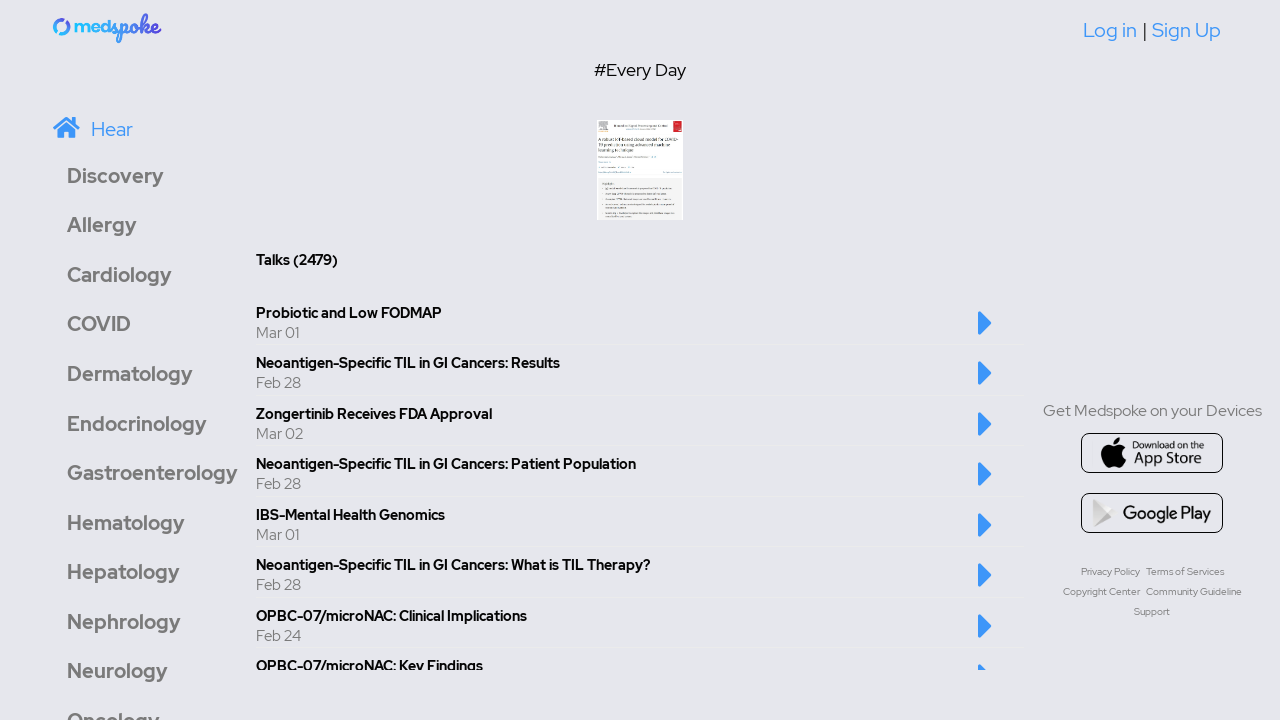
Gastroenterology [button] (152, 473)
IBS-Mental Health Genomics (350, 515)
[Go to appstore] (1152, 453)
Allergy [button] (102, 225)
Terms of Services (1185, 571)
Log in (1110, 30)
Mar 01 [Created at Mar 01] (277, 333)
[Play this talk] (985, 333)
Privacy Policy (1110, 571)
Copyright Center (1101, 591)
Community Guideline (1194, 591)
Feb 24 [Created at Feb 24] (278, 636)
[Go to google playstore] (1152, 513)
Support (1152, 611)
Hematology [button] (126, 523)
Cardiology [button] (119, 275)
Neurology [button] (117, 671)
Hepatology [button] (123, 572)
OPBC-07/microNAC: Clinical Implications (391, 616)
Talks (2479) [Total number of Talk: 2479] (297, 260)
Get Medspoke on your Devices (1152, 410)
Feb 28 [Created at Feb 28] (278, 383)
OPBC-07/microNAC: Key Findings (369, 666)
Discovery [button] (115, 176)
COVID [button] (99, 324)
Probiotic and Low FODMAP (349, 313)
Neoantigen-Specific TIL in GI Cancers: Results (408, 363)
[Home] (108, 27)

Work task
What is needed is a verbatim copy of every line in the records above from the one containing "[Play this talk] (985, 333)" down to the one containing "Discovery [button] (115, 176)", both included, and nothing more.

The completed task
[Play this talk] (985, 333)
Privacy Policy (1110, 571)
Copyright Center (1101, 591)
Community Guideline (1194, 591)
Feb 24 [Created at Feb 24] (278, 636)
[Go to google playstore] (1152, 513)
Support (1152, 611)
Hematology [button] (126, 523)
Cardiology [button] (119, 275)
Neurology [button] (117, 671)
Hepatology [button] (123, 572)
OPBC-07/microNAC: Clinical Implications (391, 616)
Talks (2479) [Total number of Talk: 2479] (297, 260)
Get Medspoke on your Devices (1152, 410)
Feb 28 [Created at Feb 28] (278, 383)
OPBC-07/microNAC: Key Findings (369, 666)
Discovery [button] (115, 176)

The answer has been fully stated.